ROMA - INCONTRO NEO ISPETTRICI FMA
Giovedì 20 gennaio presso la casa generalizia delle Figlie di Maria Ausiliatrice, invitato da Suor Maria Luisa Miranda, Consigliera per l'ambito della Famiglia Salesiana, don Pierluigi Cameroni ha avuto l'opportunità di presentare l'ADMA a 19 nuove ispettrici. All'incontro sono state presentate sia la Confederazione delle exallieve delle FMA che l'Associazione dei Salesiani Cooperatori. L'incontro, vissuto in un clima di fraternità e di gioia salesiana, ha premesso di conoscersi personalmente e di condividere l'identità e la missione dell'ADMA alla luce delle indicazioni date dal Rettor Maggiore nell'ultimo Congresso di Maria Ausiliatrice e nel solco del cammino percorso in questi anni. L'incontro è anche una risposta concreta alle indicazioni dell'ultimo Capitolo Generale delle Figlie di Maria Ausiliatrice e al desiderio espresso in più occasioni da Madre Yvonne, superiora generale: "Ho costatato come questa presenza nella nostra vita porti alla luce potenzialità e risorse in grado di trasformare il mondo a partire dalle famiglie e suscitare un rinnovato slancio vocazionale per la Famiglia salesiana, soprattutto tra le giovani e i giovani. Come Figlie di Maria Ausiliatrice ci sentiamo in grande sintonia con l'Associazione di Maria Ausiliatrice".

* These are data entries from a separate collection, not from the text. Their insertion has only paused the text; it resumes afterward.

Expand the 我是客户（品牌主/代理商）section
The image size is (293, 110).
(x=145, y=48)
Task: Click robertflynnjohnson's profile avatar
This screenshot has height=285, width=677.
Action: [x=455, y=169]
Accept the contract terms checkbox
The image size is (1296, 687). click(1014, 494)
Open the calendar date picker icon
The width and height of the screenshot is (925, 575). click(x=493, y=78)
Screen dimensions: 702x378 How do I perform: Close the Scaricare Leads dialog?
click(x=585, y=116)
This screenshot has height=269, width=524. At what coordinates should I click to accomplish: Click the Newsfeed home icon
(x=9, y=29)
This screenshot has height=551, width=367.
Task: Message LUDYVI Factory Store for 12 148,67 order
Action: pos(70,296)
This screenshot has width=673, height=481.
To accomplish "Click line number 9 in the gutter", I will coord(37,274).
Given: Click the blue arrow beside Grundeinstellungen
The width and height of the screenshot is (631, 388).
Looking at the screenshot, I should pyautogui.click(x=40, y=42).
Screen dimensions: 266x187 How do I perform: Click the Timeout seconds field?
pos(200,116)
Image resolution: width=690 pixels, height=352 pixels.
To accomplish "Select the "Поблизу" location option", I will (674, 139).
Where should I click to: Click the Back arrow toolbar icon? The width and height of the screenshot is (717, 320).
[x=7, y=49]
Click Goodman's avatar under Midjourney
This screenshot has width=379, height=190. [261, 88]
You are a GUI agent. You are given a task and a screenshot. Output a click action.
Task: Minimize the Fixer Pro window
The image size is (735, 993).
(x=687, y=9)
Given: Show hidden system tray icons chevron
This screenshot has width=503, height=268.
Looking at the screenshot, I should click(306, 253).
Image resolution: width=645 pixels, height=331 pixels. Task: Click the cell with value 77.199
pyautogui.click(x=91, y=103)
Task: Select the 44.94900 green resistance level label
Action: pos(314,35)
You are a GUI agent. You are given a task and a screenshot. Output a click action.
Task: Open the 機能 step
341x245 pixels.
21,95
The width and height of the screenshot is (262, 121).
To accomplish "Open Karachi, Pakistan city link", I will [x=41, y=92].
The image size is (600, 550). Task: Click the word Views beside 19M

COME STELLE NEL CIELO IN TRADUZIONE SPAGNOLA
(ANS - Madrid)- Ad un anno di distanza dalla pubblicazione dell'originale in lingua italiana, l'Editorial CCS ha curato l'edizione del libro "COMO ESTRELLAS EN EL CIELO. Figuras de santidad en compañia de Don Bosco", traduzione in spagnolo del volume sulle figure di santità della Famiglia Salesiana ad opera di don Pierluigi Cameroni, Postulatore generale delle Cause dei Santi della Famiglia Salesiana.

INTENZIONE DI PREGHIERA MISSIONARIA - FEBBRAIO 2016
Perché cessino le divisioni tra le varie denominazioni cristiane nell'Asia Sud e si mostri ai popoli l'unico volto di Cristo.

SANTO DEL MESE - FEBBRAIO 2016
San Luigi Versiglia (1873-1930), fondatore della presenza salesiana in Cina e protomartire salesiano, nell'ultima sua lettera inviata alla superiora delle Carmelitane di Firenze, poche settimane prima della morte, scrive: "… solleviamo in alto i nostri cuori, dimentichiamo di più noi stessi e parliamo di più di Dio, del modo di servirlo di più, di consolarlo di più, del bisogno e del modo di guadagnargli delle anime. Voi, Sorelle, potrete più facilmente parlare a noi delle finezze dell'amore di Gesù, noi forse potremo parlare a voi della miseria di tante anime, che vivono lontano da Dio e della necessità di condurle a Lui; noi ci sentiremo elevati all'amore a Dio, voi vi sentirete maggiormente spinte allo zelo".